» Required action
Repeat exactly the lines below from the line that contains "You are a GUI" to the last line, inclusive, without the pictures.

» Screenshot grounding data
________________
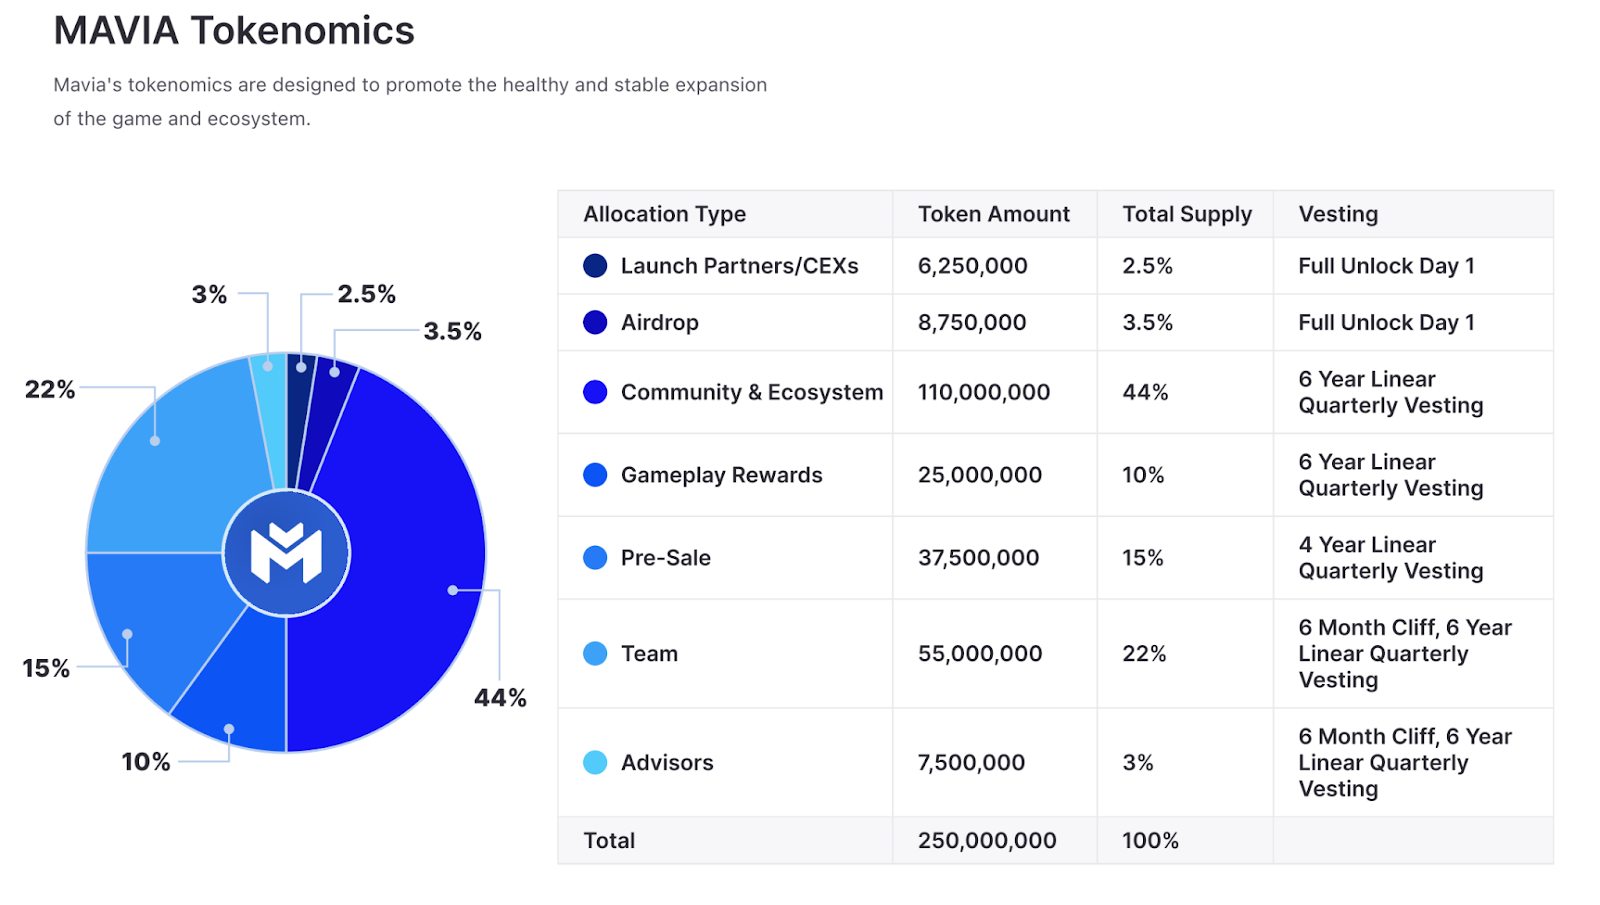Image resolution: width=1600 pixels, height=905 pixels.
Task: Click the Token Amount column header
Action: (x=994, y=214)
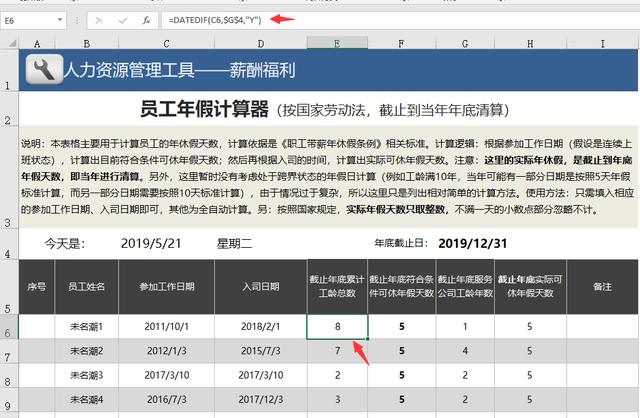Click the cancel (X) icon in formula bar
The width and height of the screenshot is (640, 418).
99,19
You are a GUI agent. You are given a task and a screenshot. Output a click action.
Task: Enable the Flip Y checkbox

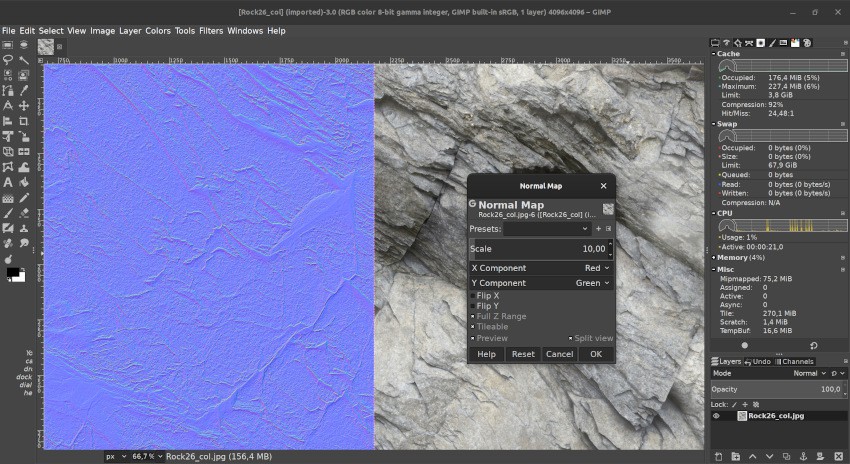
________________
» Written response
You are a GUI agent. You are given a task and a screenshot. Output a click action.
Task: Enable the Flip Y checkbox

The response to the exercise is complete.